I turned on network TV coverage for only a few minutes, just to watch the president’s address, and was quickly pushed back to the Internet. I can’t stand the unending footage of shaky cam footage of carnage. I much prefer the news online where I can pick and choose what I want to see, decide for myself whether that video is worth watching, get the warning about gruesome photos and decide if I need to see that.
It’s a different experience. Though the need to know something, anything, is pretty much the same.
ContextRight now this attack feels huge. It will be interesting to place this event in context once we have some distance. It’s not Sept. 11 big, but it has that kind of feel to it. While the number of injuries is enormous, so far the deaths are, thankfully, relatively low.

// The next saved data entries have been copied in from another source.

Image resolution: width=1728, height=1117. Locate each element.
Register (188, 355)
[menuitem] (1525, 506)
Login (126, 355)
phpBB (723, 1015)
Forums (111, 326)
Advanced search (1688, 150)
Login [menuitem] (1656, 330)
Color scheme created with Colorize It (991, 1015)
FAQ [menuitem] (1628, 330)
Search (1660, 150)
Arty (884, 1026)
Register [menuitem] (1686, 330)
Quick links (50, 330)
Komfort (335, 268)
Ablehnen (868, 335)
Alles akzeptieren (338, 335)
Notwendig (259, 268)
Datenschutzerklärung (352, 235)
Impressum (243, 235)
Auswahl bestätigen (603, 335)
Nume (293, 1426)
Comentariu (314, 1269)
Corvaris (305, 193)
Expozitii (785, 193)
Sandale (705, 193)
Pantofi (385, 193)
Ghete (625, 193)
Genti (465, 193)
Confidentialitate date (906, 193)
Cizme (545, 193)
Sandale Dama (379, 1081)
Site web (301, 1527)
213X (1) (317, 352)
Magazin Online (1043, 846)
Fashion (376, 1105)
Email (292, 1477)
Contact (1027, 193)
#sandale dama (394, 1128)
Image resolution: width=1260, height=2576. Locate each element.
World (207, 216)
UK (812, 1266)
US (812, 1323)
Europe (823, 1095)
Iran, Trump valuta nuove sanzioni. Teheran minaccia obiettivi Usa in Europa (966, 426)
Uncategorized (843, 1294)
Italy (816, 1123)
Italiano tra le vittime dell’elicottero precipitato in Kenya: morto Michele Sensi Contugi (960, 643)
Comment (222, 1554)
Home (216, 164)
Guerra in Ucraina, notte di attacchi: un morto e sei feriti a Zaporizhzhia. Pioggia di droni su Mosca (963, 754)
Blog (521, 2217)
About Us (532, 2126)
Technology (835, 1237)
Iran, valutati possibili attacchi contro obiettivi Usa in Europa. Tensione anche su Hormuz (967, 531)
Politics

I think the manner of the attack rather than the impact is what makes it feel so large in my mind. It wasn’t just some random bombing, it was targeting a major sporting event that draws half a million people. It’s also the first major attack on U.S. soil since Sept. 11. While we still don’t know much about the attacks, the manner of them—what appears to be IED-type bombs like what our soldiers face in Iraq and Afghanistan—in some ways brings those conflicts home. It’s too early to know if there are any connections, but it’s a similar style of attack.
Finally what makes it feel larger in my mind right now is perhaps the way I’m experiencing it with almost immediate social media updates. The 1996 Atlanta bombing at the Olympics would be pretty comparable—major sporting event, two dead, more than 100 injured. Though my experience of that event was extremely limited. I would have been in high school at the time and would have paid minimal attention to the news. I knew it had happened, but I don’t remember following the updates. While the Olympics was obviously covered pretty heavily, we didn’t have the civilian photos and videos like we do now.
For better or for worse, that allows us to experience these violent events more intimately. It gives us a small taste of what some people around the world experience on an almost daily basis.
I Want to Run
One thing I do feel after the Boston bombings: I want to run. I’m not much of a runner, but I’ve been getting into it, slowly trying to build up my endurance. I don’t know if I could ever run a marathon (I don’t think I’ve even run five miles at once yet), but at times I think about it. I usually run on Tuesdays, so running today isn’t anything special, but it is important that we get up and keep moving. In my own little act of defiance against our attackers and in a show of support for those hurting in Boston, I’m going to run.
Update: I ran five miles this morning (and didn’t collapse).